Mohon tunggu...
I Ketut Suweca
I Ketut Suweca Mohon Tunggu... Dosen - Dosen - Pencinta Dunia Literasi

Kecintaannya pada dunia literasi membawanya suntuk berkiprah di bidang penulisan artikel dan buku. Baginya, hidup yang berguna adalah hidup dengan berbagi kebaikan, antara lain, melalui karya tulis.

Selanjutnya

Tutup

Pendidikan Artikel Utama

"Merdeka Menulis" untuk Indonesia Cerdas!

30 Agustus 2024   17:21 Diperbarui: 31 Agustus 2024   01:19 269
+
Laporkan Konten
Laporkan Akun
Kompasiana adalah platform blog. Konten ini menjadi tanggung jawab bloger dan tidak mewakili pandangan redaksi Kompas.
Lihat foto
Ilustrasi menulis (Sumber gambar: Shutterstock via KOMPAS.com) 

Apa yang kita lihat hingga kini adalah banyak hasil karya tulis ilmiah para akademisi yang berakhir di perpustakaan kampus. Yang membaca hanyalah kalangan akademisi. Tidak banyak berdampak bagi masyarakat luas.

Kalaupun, misalnya, diteruskan kepada masyarakat luas, akan muncul persoalan: sebagian masyarakat akan kesulitan memahami isinya. Mengapa? Karena bahasanya ilmiah tulen, ilmiah ketat. Banyak kata, kalimat, dan idiom yang sama sekali tidak familiar bagi masyarakat umum.

Menjadi Menara Air

Kendati kaum akademisi yang juga intelektual mesti bekerja sesuai dengan kebutuhan profesi dan lembaga, ada baiknya mereka juga menulis untuk masyarakat luas.

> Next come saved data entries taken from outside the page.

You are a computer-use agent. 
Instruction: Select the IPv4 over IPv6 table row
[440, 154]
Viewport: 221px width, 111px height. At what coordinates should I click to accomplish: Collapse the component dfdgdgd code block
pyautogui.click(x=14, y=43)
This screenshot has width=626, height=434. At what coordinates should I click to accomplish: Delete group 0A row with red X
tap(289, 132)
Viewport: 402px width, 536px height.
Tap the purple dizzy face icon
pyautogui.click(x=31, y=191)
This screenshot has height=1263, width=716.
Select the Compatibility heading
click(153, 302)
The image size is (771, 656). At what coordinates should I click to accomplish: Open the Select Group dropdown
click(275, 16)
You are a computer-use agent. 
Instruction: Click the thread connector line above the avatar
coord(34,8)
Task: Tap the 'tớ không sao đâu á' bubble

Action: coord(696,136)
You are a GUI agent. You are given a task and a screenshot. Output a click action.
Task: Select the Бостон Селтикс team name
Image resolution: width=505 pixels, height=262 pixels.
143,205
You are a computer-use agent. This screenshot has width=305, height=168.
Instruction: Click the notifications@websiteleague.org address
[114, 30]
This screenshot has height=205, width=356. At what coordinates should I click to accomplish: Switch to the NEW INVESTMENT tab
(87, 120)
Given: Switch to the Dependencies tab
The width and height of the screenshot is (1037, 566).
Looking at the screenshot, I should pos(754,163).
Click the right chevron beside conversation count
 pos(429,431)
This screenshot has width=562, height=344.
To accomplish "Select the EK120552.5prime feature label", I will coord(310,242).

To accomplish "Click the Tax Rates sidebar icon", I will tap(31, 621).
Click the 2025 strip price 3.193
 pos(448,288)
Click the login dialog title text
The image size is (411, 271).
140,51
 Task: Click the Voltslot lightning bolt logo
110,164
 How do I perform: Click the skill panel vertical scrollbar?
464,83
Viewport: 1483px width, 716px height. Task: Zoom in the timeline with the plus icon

Lembaga perguruan tinggi bukan bagai menara gading, melainkan bagai menara air yang selalu siap mengalirkan airnya untuk menyuburkan tanah di sekelilingnya. Disinilah peran akademisi menjadi sangat strategis.

Tetapi, dibandingkan dengan menulis di karya-karya ilmiah seperti tesis, disertasi, artikel pada jurnal-jurnal ilmiah, menulis untuk masyarakat tentu berbeda pola dan caranya.

Para intelektual sebagai kaum terdidik dituntut mau dan mampu membuat karya yang mudah dicerna masyarakat luas. Pembaca tak harus mengerutkan kening tatkala membaca dan berusaha memahami tulisan mereka di media massa.

Kaum intelektual ini mesti memiliki kebebasan dalam mengekspresikan gagasannya. Ya, mereka harus merdeka dalam menulis. Makna merdeka menulis adalah, kaum ini melakukan aktivitas menulisnya tanpa dihambat atau terhambat oleh kendala apapun yang berasal dari luar dirinya.

Dengan kata lain, kaum intelektual hendaknya memiliki kemerdekaan dalam menuangkan gagasan-gagasan dan mempublikasikannya.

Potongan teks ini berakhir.